The query is executed with cursor thus, in order to avoid parallel
query, I set max_parallel_workers_per_gather to 0 during tests.
We found that a similar issue was discussed in the context of
inheritance:
https://www.postgresql.org/message-id/Pine.BSO.4.64.0904161836540.11937%40leary.csoft.net
and the conclusion was to add the following paragraph to the 'analyze' doc:
> If the table being analyzed has one or more children, ANALYZE will
gather statistics twice: once on the rows of the parent table only, and
a second time on the rows of the parent table with all of its children.

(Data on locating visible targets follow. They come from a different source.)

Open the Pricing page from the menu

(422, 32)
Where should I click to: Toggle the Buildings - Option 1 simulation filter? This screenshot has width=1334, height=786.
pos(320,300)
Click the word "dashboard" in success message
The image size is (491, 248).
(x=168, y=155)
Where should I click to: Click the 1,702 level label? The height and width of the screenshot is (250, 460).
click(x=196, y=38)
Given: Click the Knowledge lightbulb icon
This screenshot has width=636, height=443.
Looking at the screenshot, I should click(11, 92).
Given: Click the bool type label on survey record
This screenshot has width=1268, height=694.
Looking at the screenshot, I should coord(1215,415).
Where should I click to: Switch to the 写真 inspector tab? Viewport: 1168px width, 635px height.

This second set of statistics is needed when planning queries that
traverse the entire inheritance tree. The autovacuum daemon, however,
will only consider inserts or updates on the parent table itself when
deciding whether to trigger an automatic analyze for that table. If that
table is rarely inserted into or updated, the inheritance statistics
will not be up to date unless you run ANALYZE manually.
(https://www.postgresql.org/docs/13/sql-analyze.html)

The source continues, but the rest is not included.